» GOAL 1
In the tribute to Dewan sir, what did he buy the Kanchenjunga boys after they won the swimming competition?
» GOAL 2
Render this sentence from the tribute to Dewan sir in Spanish: "He was the most petrifying teacher there was, but he was one of the best teachers in the entire school."
» GOAL 3
Print the stretch of the tribute to Dewan sir that starts at the words "This man had" and runs through "our generation. RIP.".

After two years, I moved from Makalu to the upper senior house. Like everyone else, I prayed that I was moved to Kanchenjunga where Dewan sir was head of house (HOH). He was the most petrifying teacher there was, but he was one of the best teachers in the entire school. Everyone prayed to god that they would be a member of Kanchenjunga, not the opposite house Annapurna. Why? Cause he was liberal and strict, yet human. We had less gardening hours, less cleaning hours, less attention to house beautification so to sum up with, he didn’t treat us as machines. It didn’t matter to him that we lost House of the Month as long as he was satisfied with our commitment. He wasn’t a pusher and he was there to guide us always. He only demanded discipline and for which everyone had deep respect. In the singing competition, we didn’t sing some popular English song. We went for “Ob-La-Di Ob-La-Da” by The Beatles and “Take It Easy” by The Eagles.
Since we were talking about fun, let me go on with his “guff”. He said that when he was young, he did a triple somersault from the top of the Shivapuri Hill and landed on the bottom. He also told us of the world’s most expensive “paan” which would disappear as soon as you place it in your mouth. Triple D told us tales of his school days in Darjeeling at St. Paul’s. He told us of his school days and made us realise how lucky were to have such facilities around us. He made us realise how grateful we must be to our parents and school who have provided us with education, entertainment, shelter, food, care and everything else. He made sure we didn’t complain about not having the premium services. In his thoughts, I realised that I should enjoy this glorious life and that making others happy was what mattered. He believed that in a fair world and that everyone is equal. One time when the Kanchenjunga boys won the swimming competition, he took us all for Mo:Mo with his own money. The reason because he believed we deserve something more than a trophy for the effort we put in. For us boys who were always hungry at school, this was exactly what we could only dream of. FREE MO:MO.
This man had a heart. I remember countless times when after prep time we could surround him all the up the spiral staircase to listen to him talk. He made fun of us and left us terror-struck at times, but his smile was as beautiful as a woman’s. With time, we realised that it wasn’t fear that drove us to achieve greatness but respect for him and respect for ourselves. I’ll always remember the short Christian references he made while giving us lessons and all his impossible stories. We were his sons and he was our father.
Late Mr. DD Dewan will forever be in our memories as one of the greatest teachers of our generation. RIP.

» SOURCE DATA
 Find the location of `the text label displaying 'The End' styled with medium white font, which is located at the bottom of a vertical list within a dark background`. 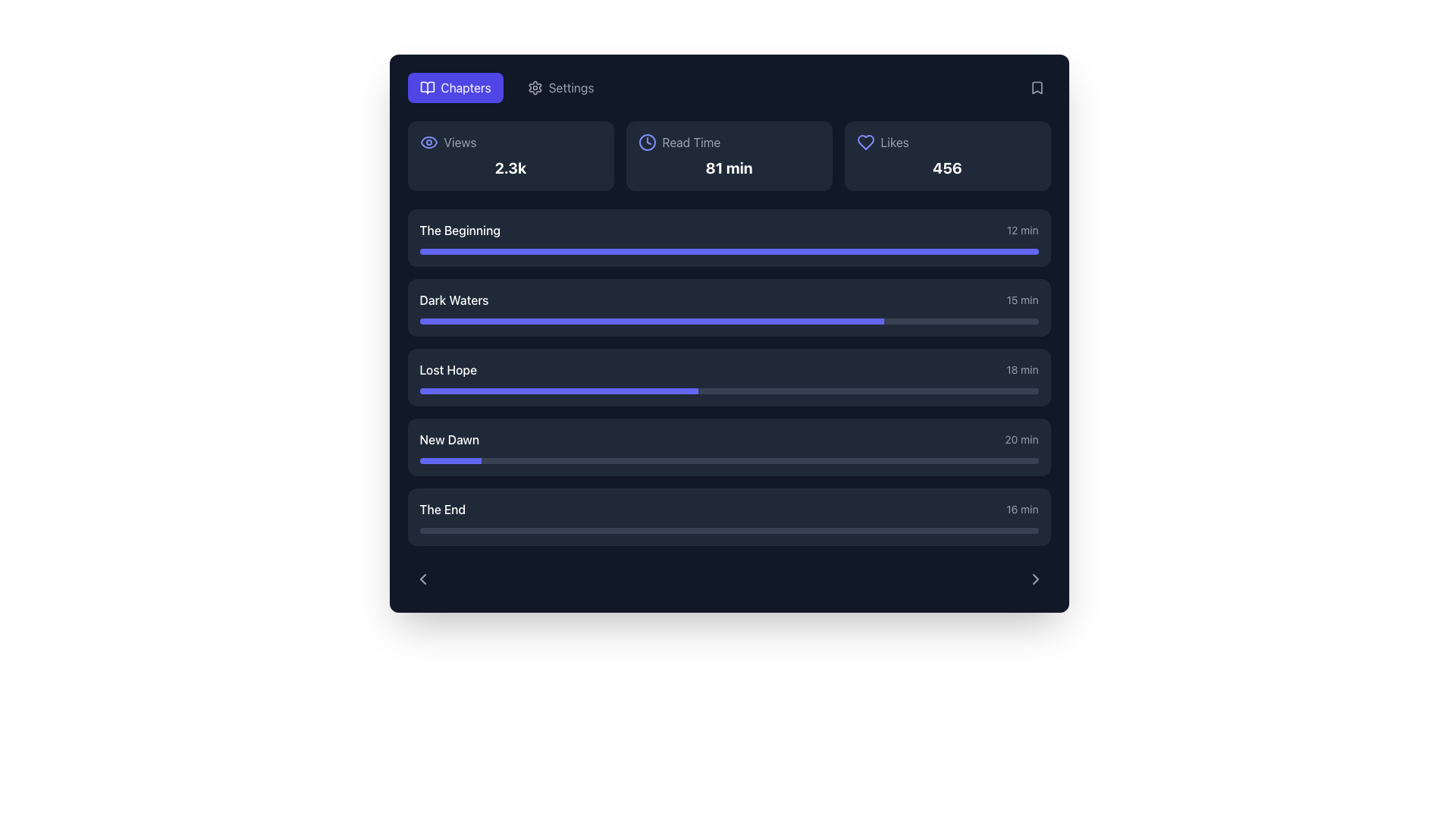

» TASK ANSWER 1
He took them all out for Mo:Mo, paid for with his own money.

» TASK ANSWER 2
Era el profesor más aterrador que había, pero era uno de los mejores profesores de todo el colegio.

» TASK ANSWER 3
This man had a heart. I remember countless times when after prep time we could surround him all the up the spiral staircase to listen to him talk. He made fun of us and left us terror-struck at times, but his smile was as beautiful as a woman’s. With time, we realised that it wasn’t fear that drove us to achieve greatness but respect for him and respect for ourselves. I’ll always remember the short Christian references he made while giving us lessons and all his impossible stories. We were his sons and he was our father.
Late Mr. DD Dewan will forever be in our memories as one of the greatest teachers of our generation. RIP.